=== Records shown ===

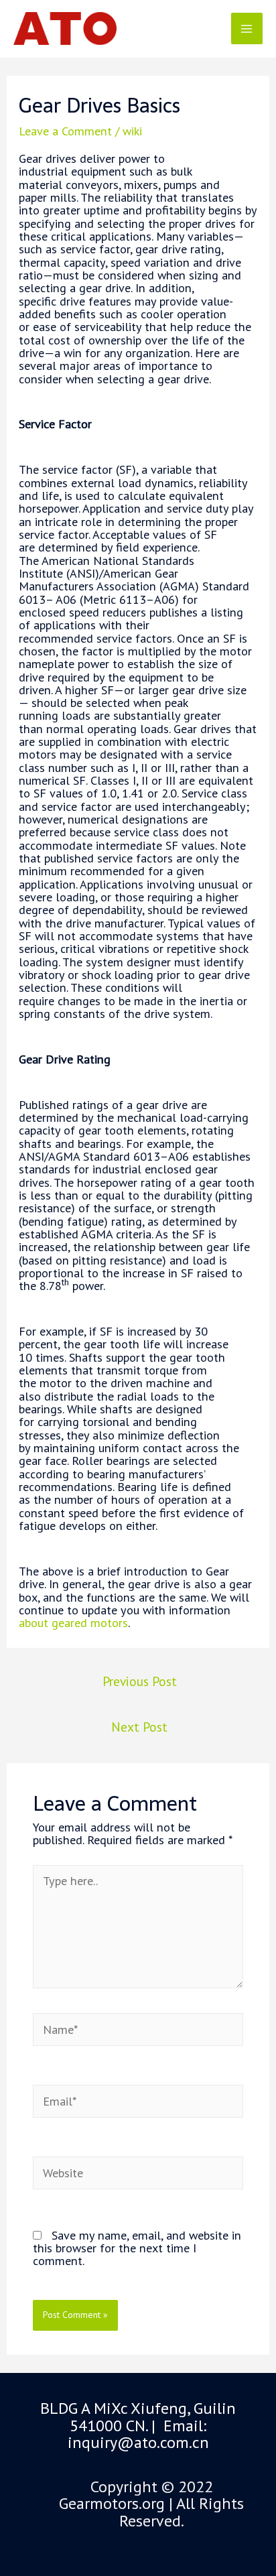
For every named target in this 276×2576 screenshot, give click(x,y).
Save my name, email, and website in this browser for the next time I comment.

===
=== Records shown ===

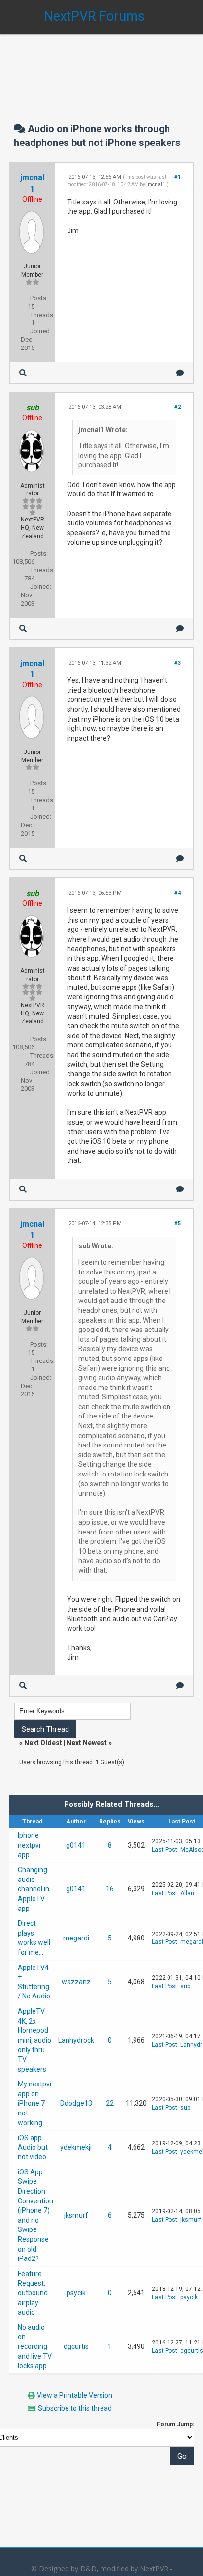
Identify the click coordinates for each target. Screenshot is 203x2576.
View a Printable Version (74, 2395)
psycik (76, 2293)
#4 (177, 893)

===
=== Records shown ===

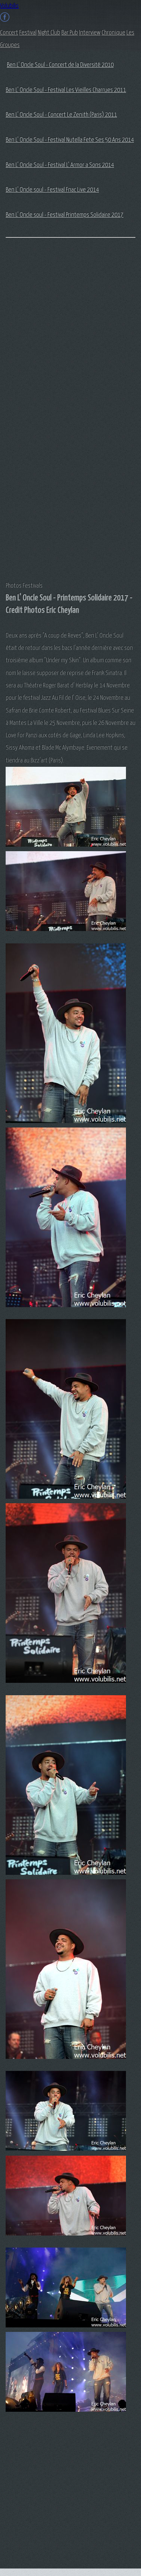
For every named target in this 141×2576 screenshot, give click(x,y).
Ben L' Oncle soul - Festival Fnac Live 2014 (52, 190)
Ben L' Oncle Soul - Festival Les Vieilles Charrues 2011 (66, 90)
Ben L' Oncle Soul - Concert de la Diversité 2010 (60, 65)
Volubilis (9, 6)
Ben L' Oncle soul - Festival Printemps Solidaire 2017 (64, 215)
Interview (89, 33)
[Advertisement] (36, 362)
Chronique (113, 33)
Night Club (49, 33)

===

What you have to do: Pull out the lines above in which the word "give" appears.

The answer:
For every named target in this 276×2576 screenshot, give click(x,y).
For every named target in this 141×2576 screenshot, give click(x,y).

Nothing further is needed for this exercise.